The immediate cause of this commotion felt the necessity of an explanation.
"It would have been just as easy for you to have stayed outside with your business leg, instead of dragging it into private life in that obtrusive way," retorted the Right Bower; "but that exhaustive effort isn't going to fill the pork barrel.

The grocery man at Dalton says--what's that he said ?" he appealed lazily to the Judge.
"Said he reckoned the Lone Star was about played out, and he didn't want any more in his--thank you!" repeated the Judge with a mechanical effort of memory utterly devoid of personal or present interest.
"I always suspected that man, after Grimshaw begun to deal with him," said the Left Bower.

"They're just mean enough to join hands against us." It was a fixed belief of the Lone Star partners that they were pursued by personal enmities.
"More than likely those new strangers over in the Fork have been paying cash and filled him up with conceit," said Union Mills, trying to dry his leg by alternately beating it or rubbing it against the cabin wall.
"Once begin wrong with that kind of snipe and you drag everybody down with you." This vague conclusion was received with dead silence.

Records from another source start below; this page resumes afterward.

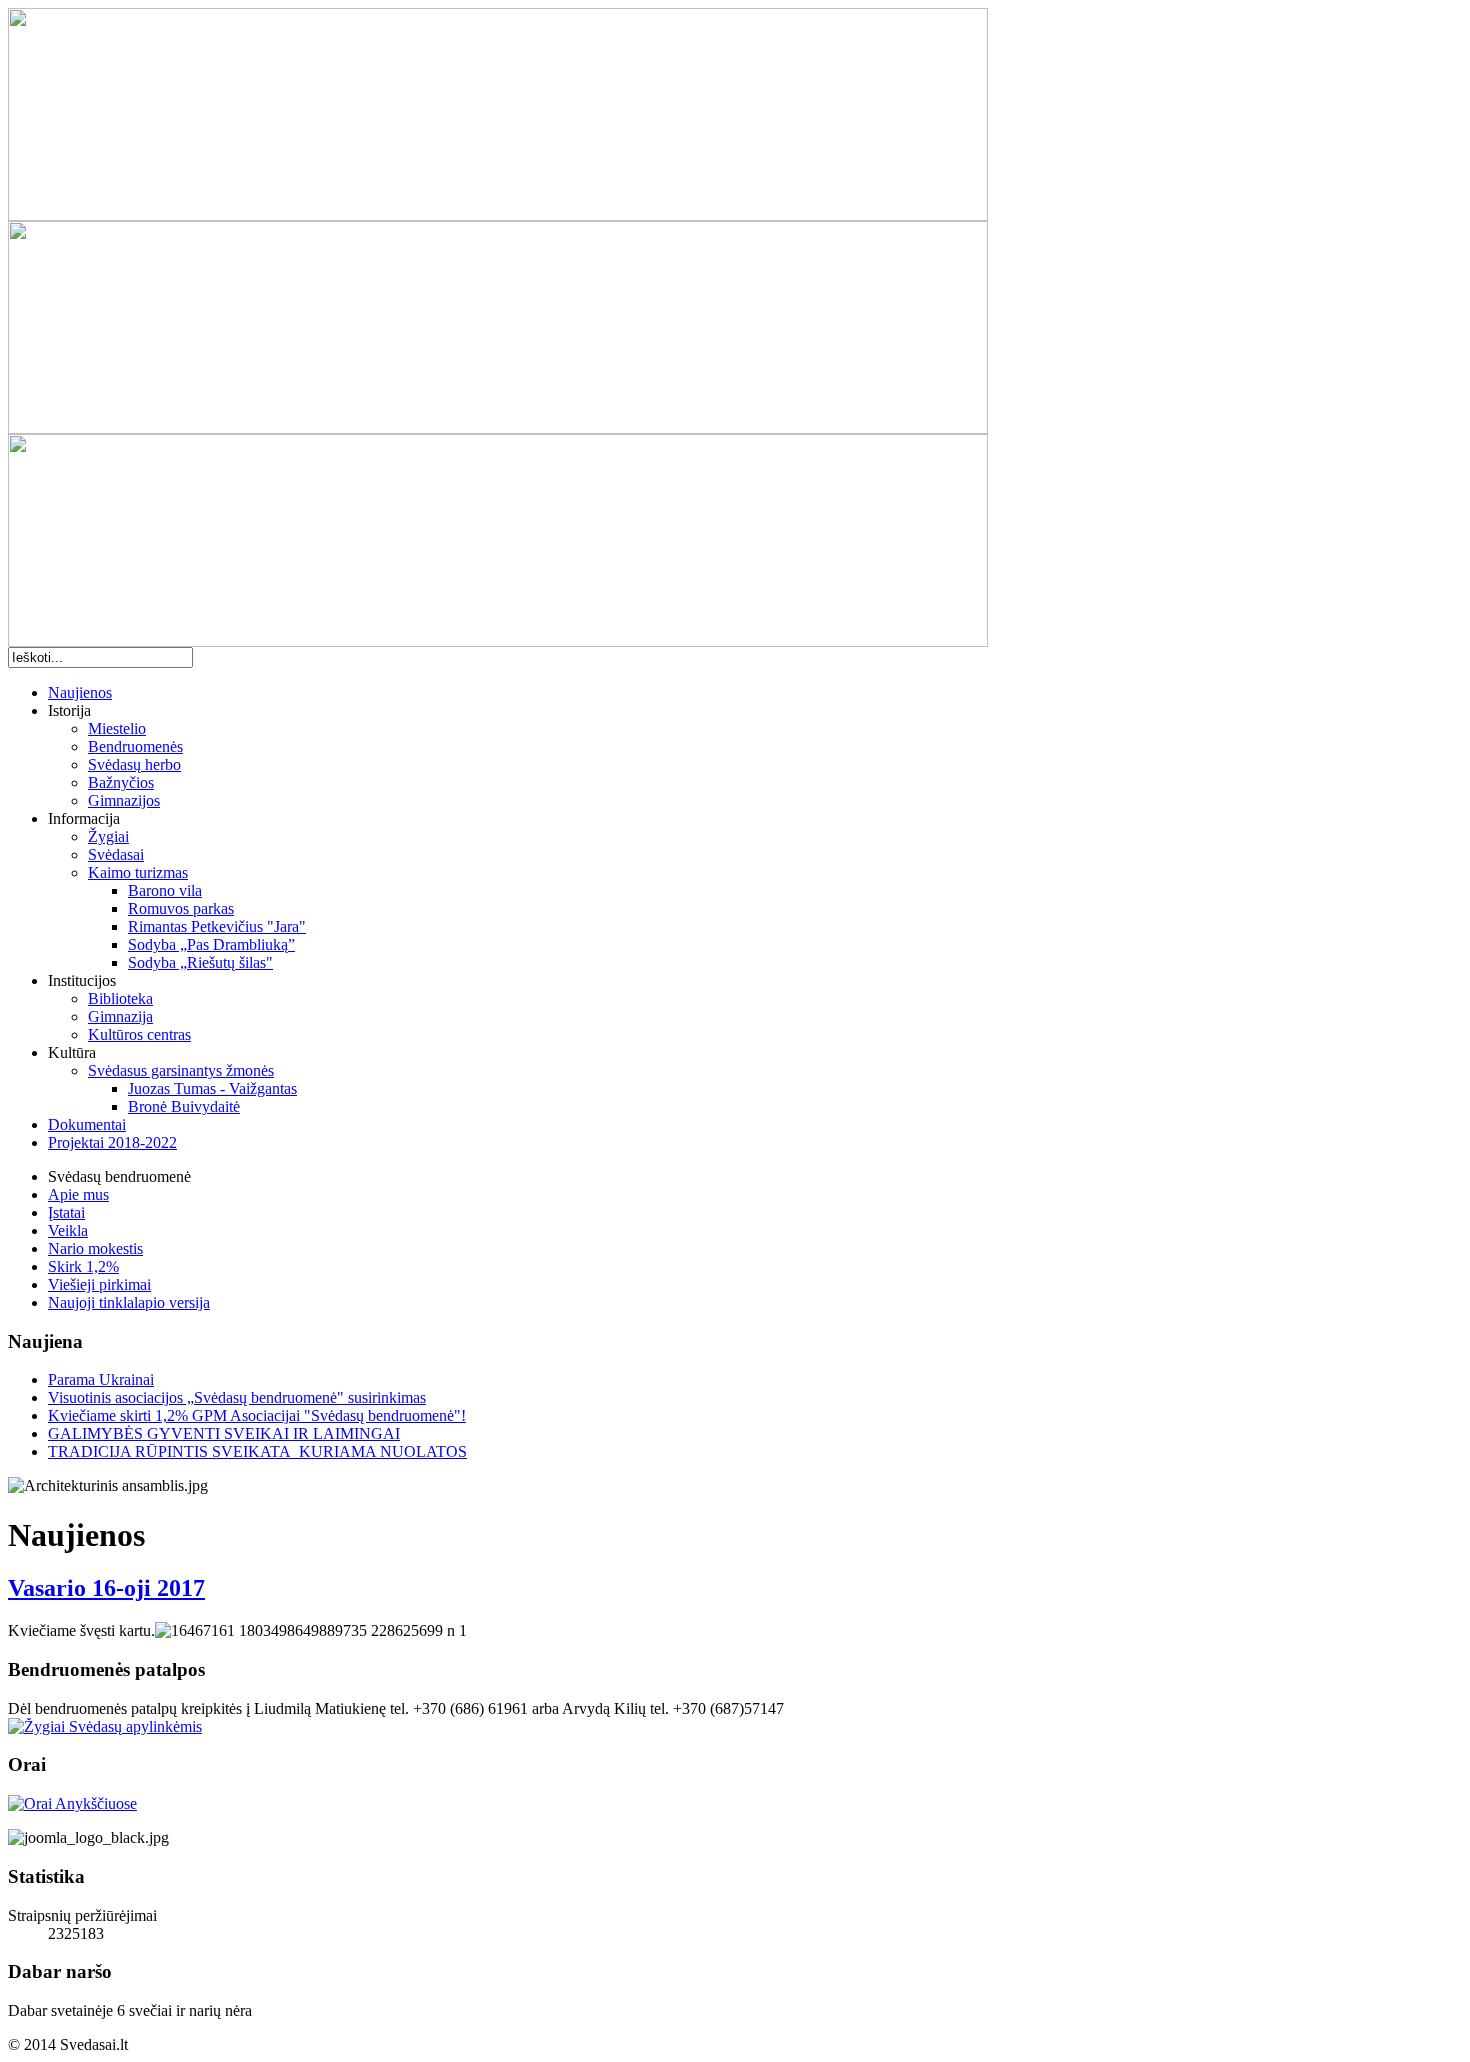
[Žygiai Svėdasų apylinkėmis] (105, 1726)
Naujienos (80, 692)
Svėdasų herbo (134, 764)
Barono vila (165, 890)
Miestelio (117, 728)
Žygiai (108, 836)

Everybody had become interested in the speaker's peculiar method of drying his leg, to the exclusion of the previous topic.

A few offered criticism, no one assistance.
"Who did the grocery man say that to ?" asked the Right Bower, finally returning to the question.
"The Old man," answered the Judge.
"Of course," ejaculated the Right Bower sarcastically.
"Of course," echoed the other partners together.